## STATED EXERCISE
Reproduce the data word for word, from the line containing "Given: Click the" through the end of the data. Leave out the pictures.

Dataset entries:
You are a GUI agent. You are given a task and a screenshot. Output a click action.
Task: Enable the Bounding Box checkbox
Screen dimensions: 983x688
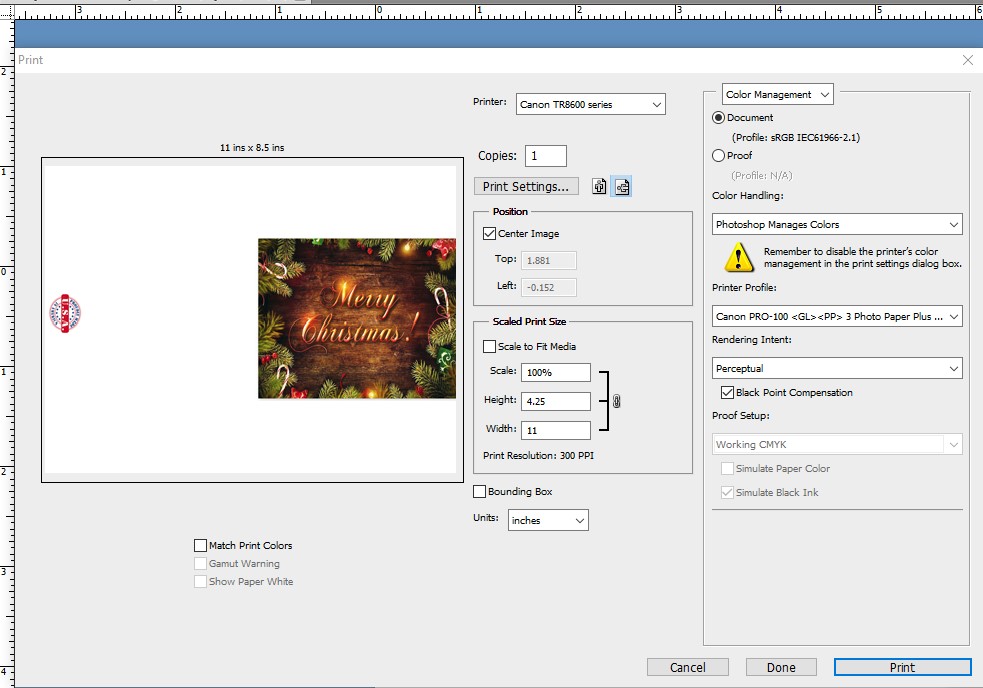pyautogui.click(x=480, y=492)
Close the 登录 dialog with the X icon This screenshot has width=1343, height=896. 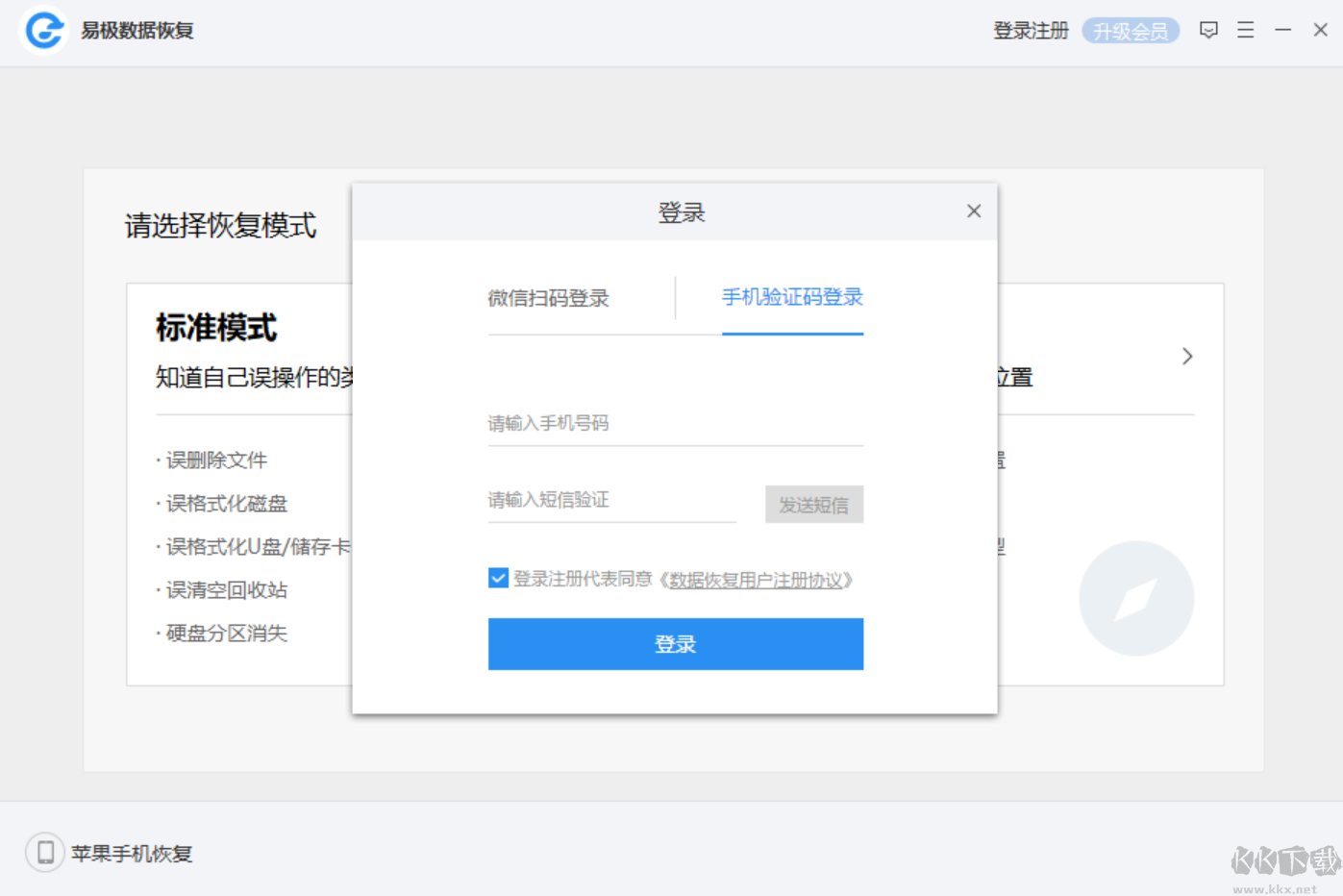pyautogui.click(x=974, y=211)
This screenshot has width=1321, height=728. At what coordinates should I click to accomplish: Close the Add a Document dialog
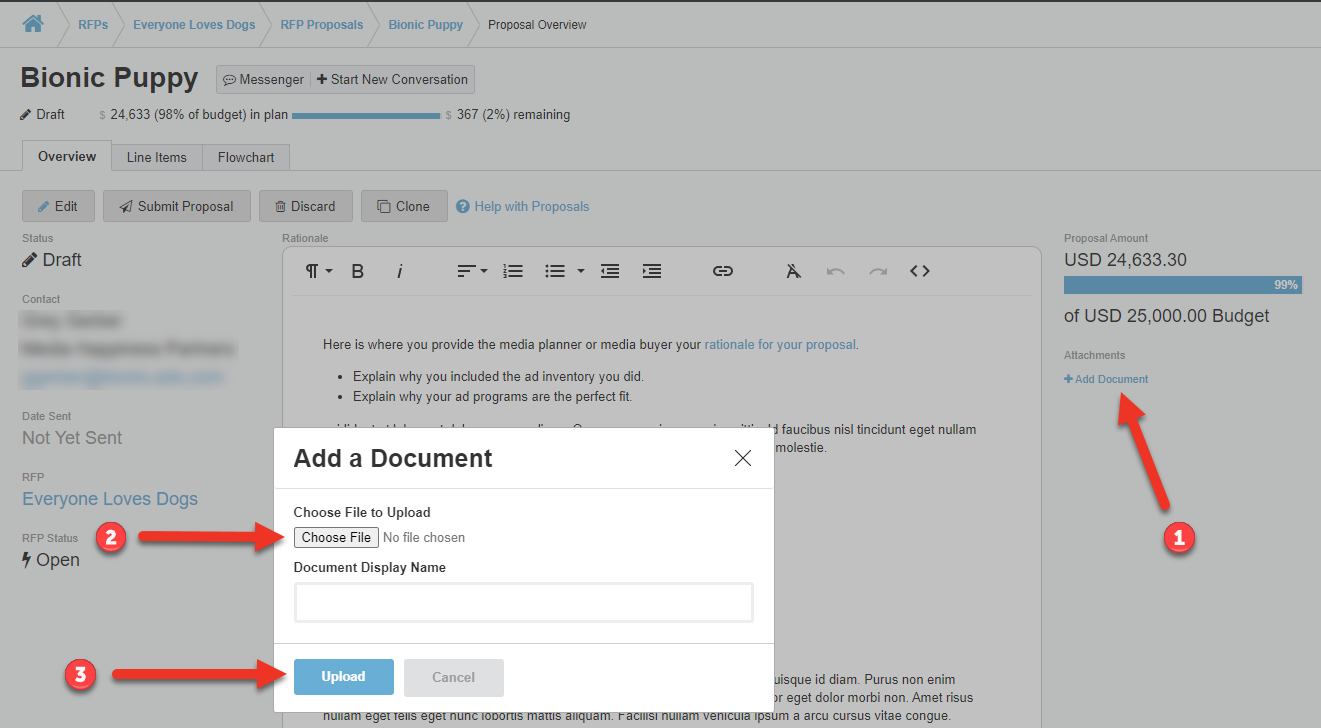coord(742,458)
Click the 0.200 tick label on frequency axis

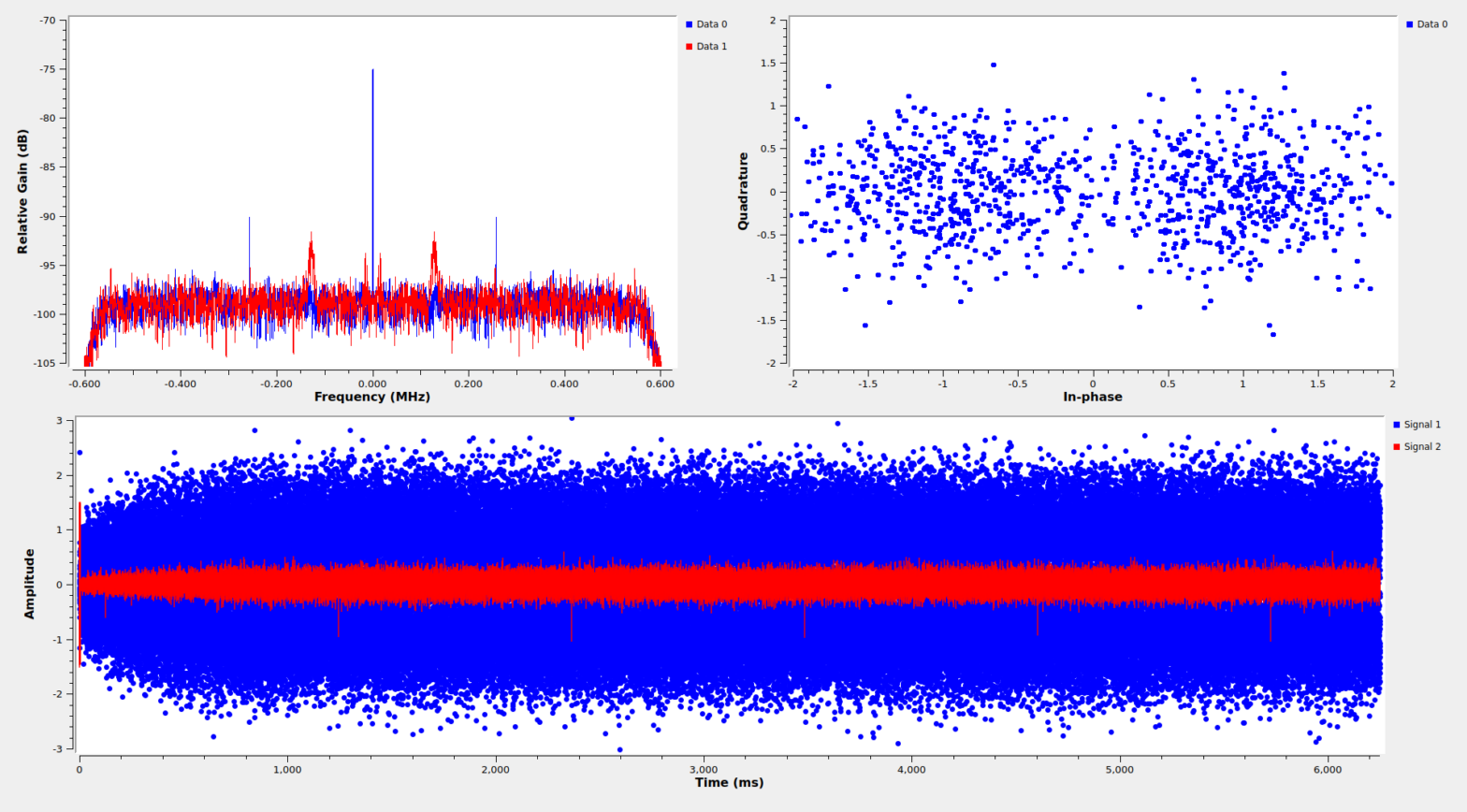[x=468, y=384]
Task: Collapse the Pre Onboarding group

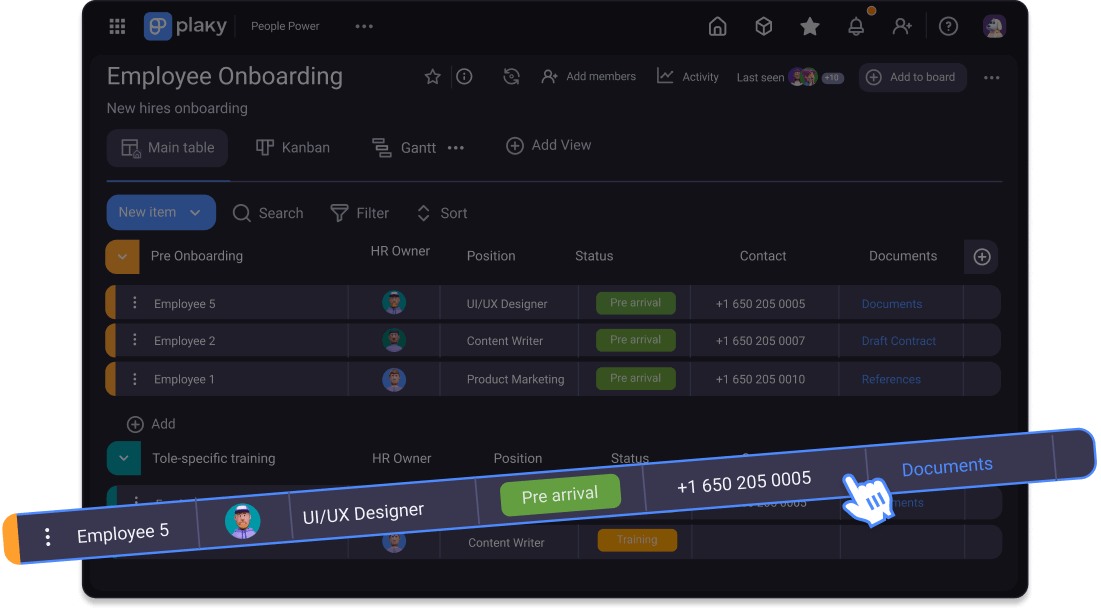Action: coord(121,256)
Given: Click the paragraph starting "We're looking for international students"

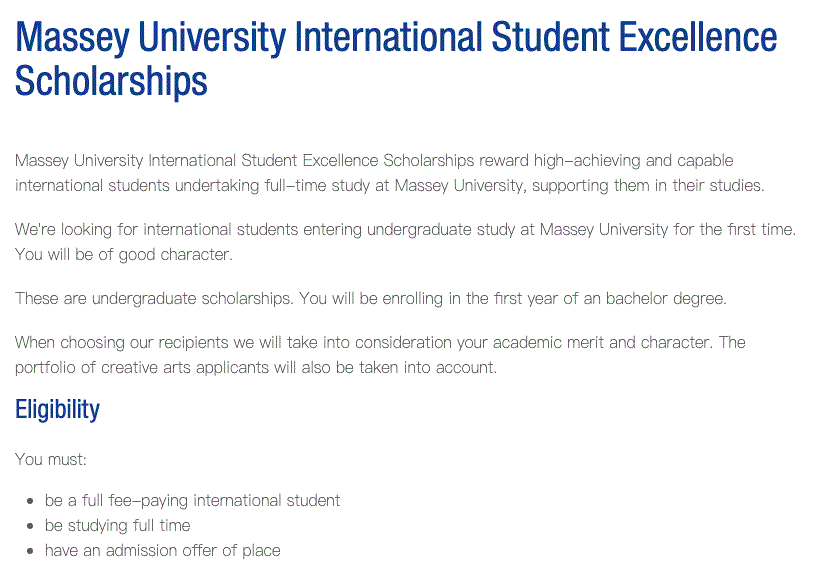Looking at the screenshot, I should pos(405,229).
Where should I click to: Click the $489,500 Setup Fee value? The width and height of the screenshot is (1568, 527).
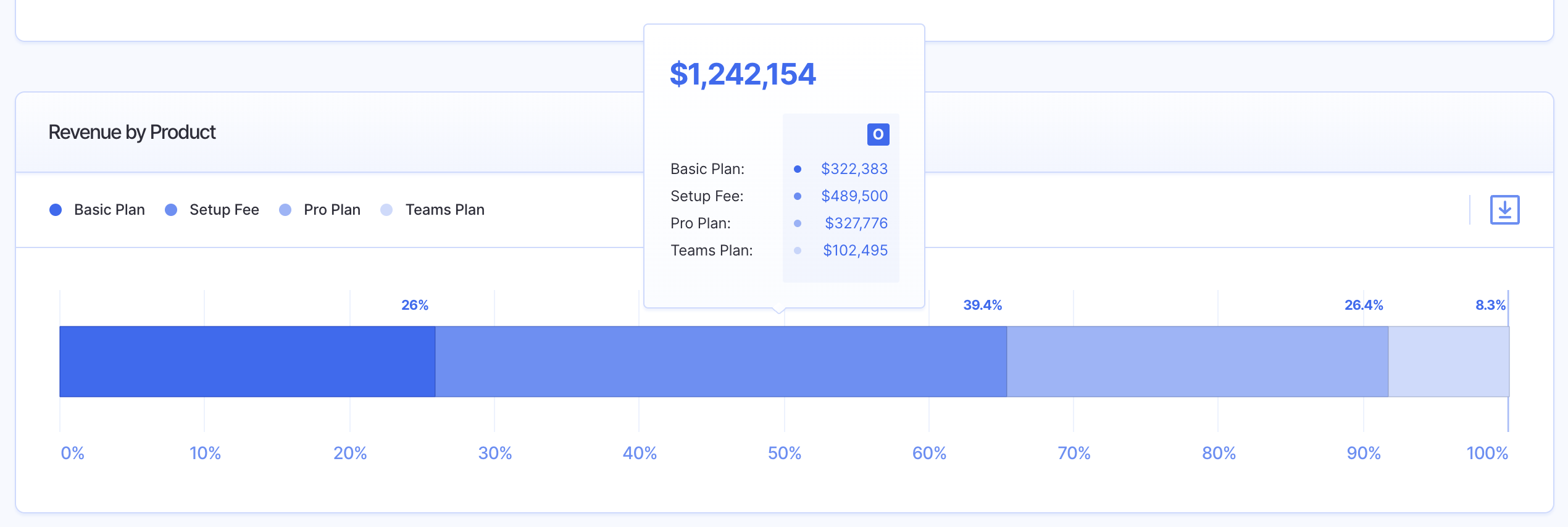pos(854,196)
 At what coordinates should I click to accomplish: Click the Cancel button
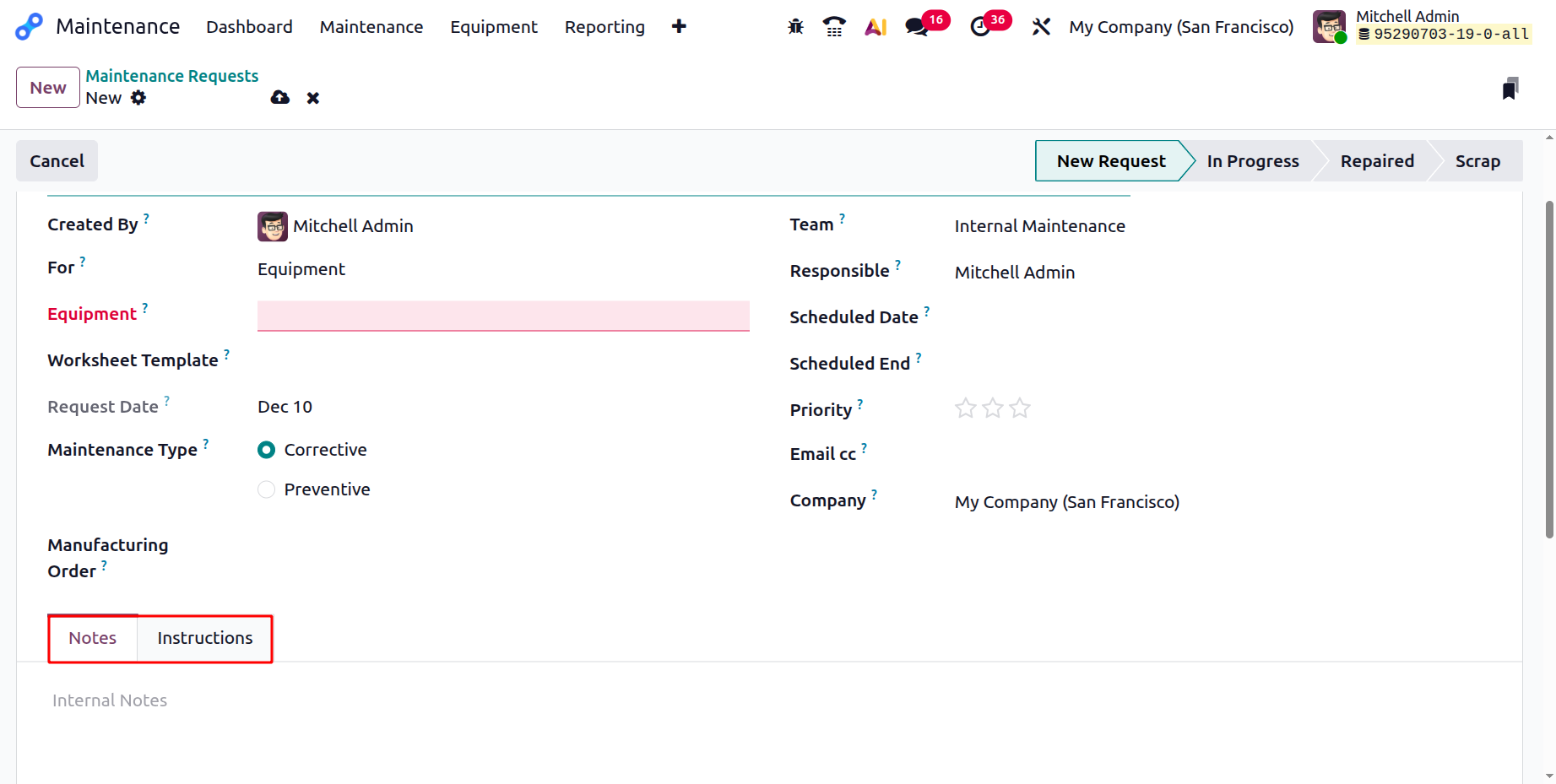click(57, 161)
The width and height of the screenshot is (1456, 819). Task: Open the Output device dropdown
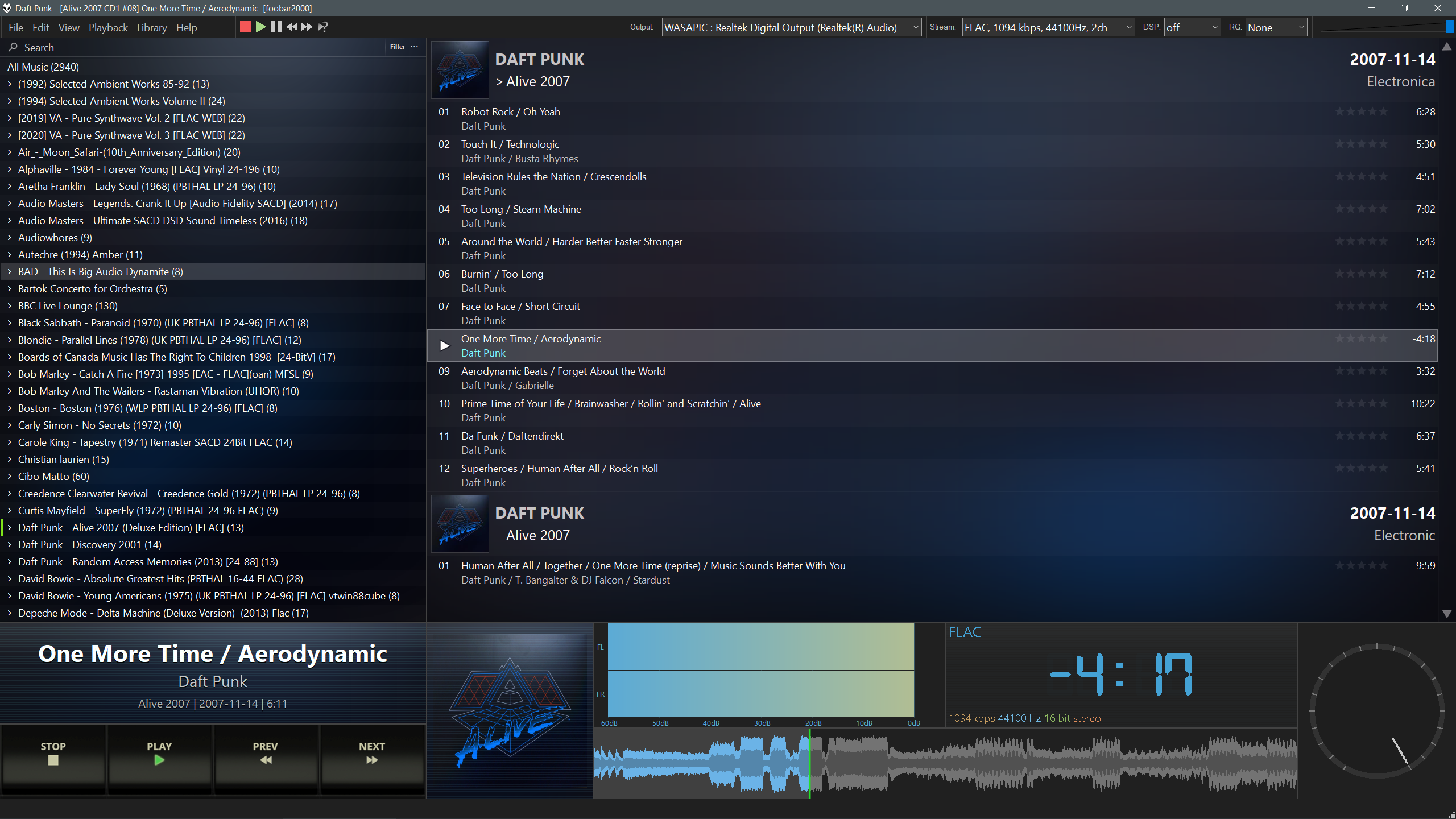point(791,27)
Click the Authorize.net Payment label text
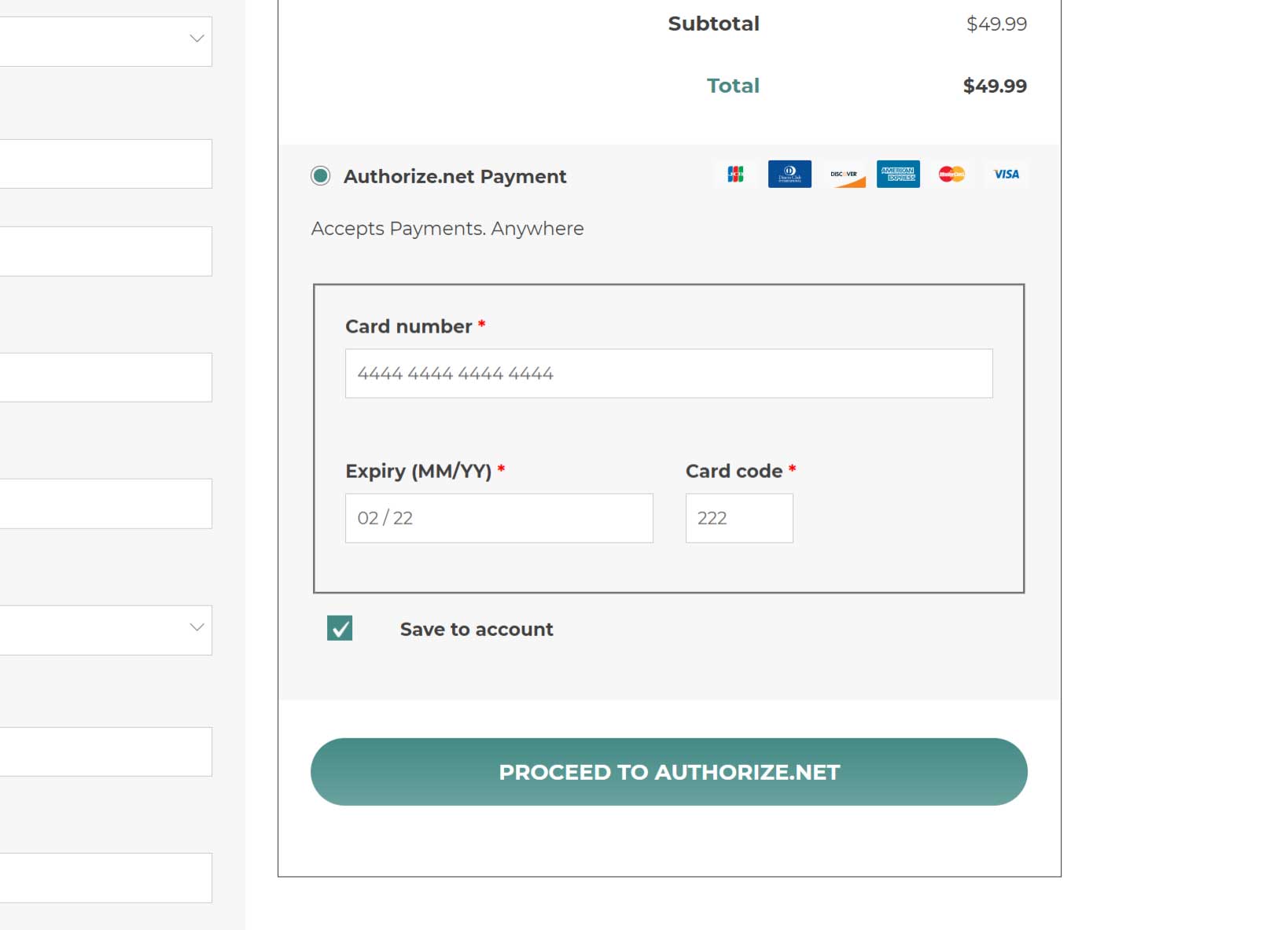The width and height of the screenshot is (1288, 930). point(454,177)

## RESPONSE TO THE EXERCISE
Given: Click the paragraph starting "We're looking for international students"

Looking at the screenshot, I should pos(405,229).
Where should I click to: Click the $489,500 Setup Fee value? The width and height of the screenshot is (1568, 527).
pos(854,196)
 At what coordinates should I click to accomplish: Click the Cancel button
click(57, 161)
The width and height of the screenshot is (1456, 819). Task: Open the Output device dropdown
point(791,27)
Click the Authorize.net Payment label text
The width and height of the screenshot is (1288, 930). point(454,177)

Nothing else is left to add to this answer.